== Working data ==
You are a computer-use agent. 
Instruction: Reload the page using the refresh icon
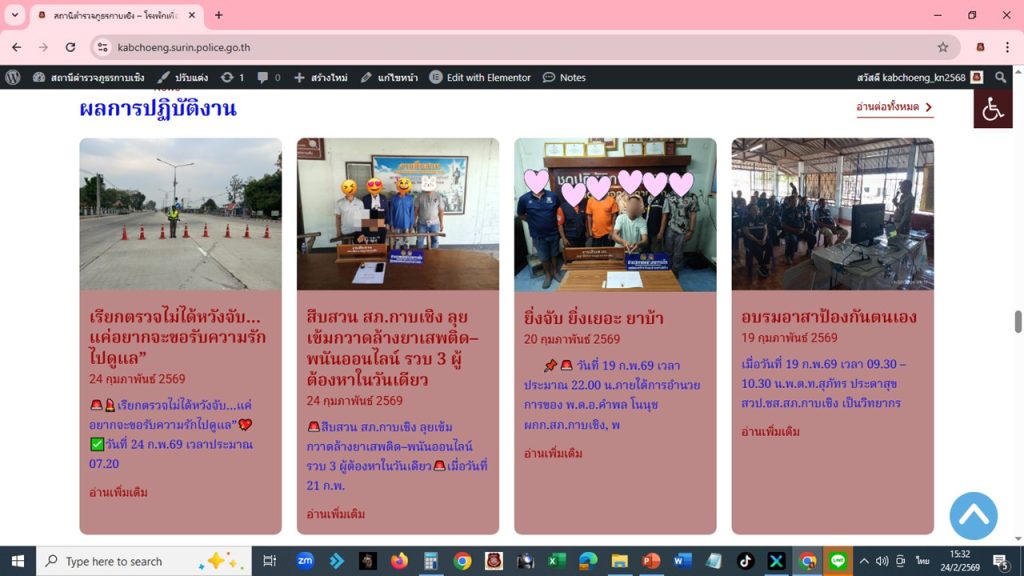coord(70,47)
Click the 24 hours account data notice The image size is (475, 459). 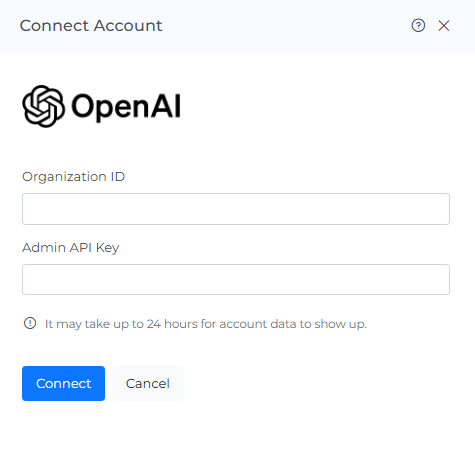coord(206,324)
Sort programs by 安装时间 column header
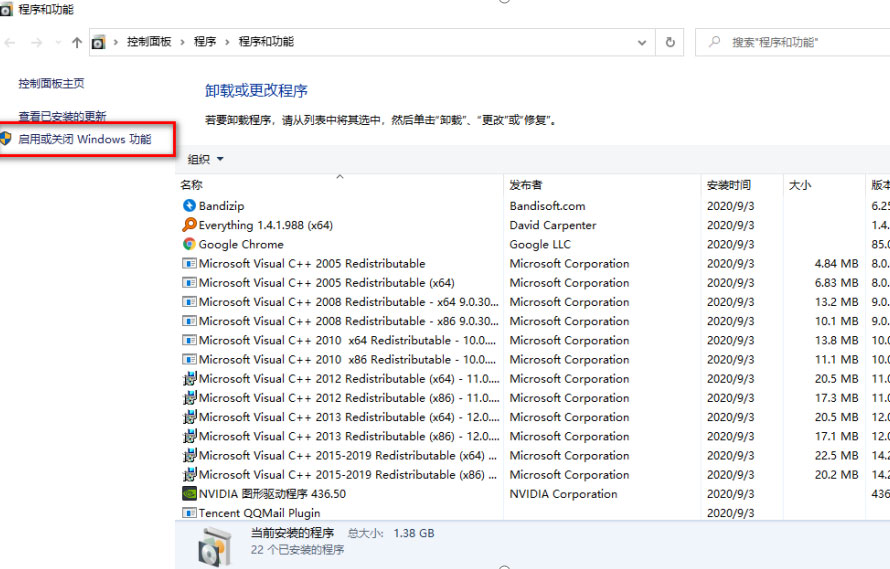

--

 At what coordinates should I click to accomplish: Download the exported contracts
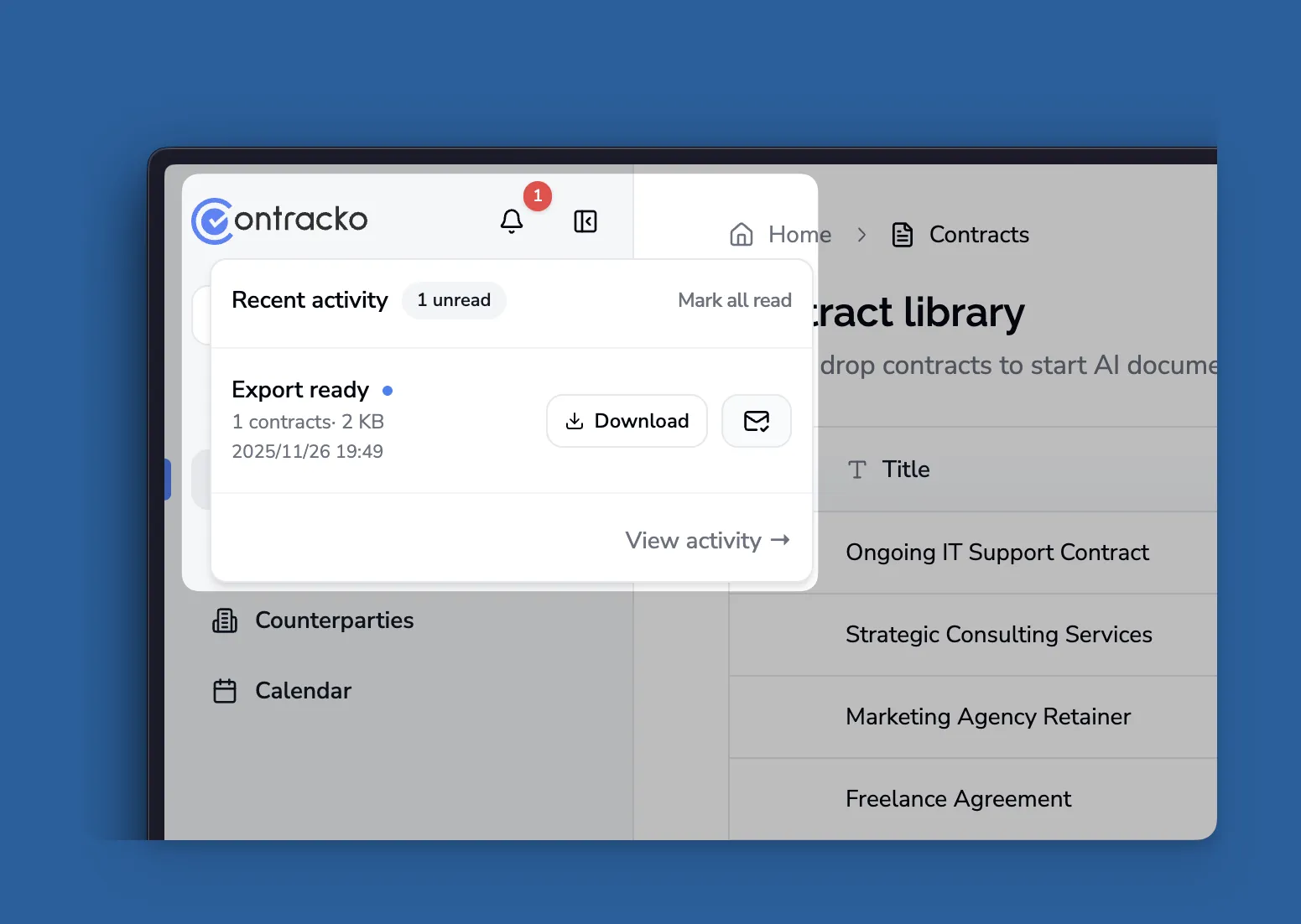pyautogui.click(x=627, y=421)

== Your task ==
Reproduce verbatim the stretch of the material from the line containing "At what coordinates" through the line containing "pyautogui.click(x=627, y=421)", omitting the pictures.

== Solution for this problem ==
 At what coordinates should I click to accomplish: Download the exported contracts
pyautogui.click(x=627, y=421)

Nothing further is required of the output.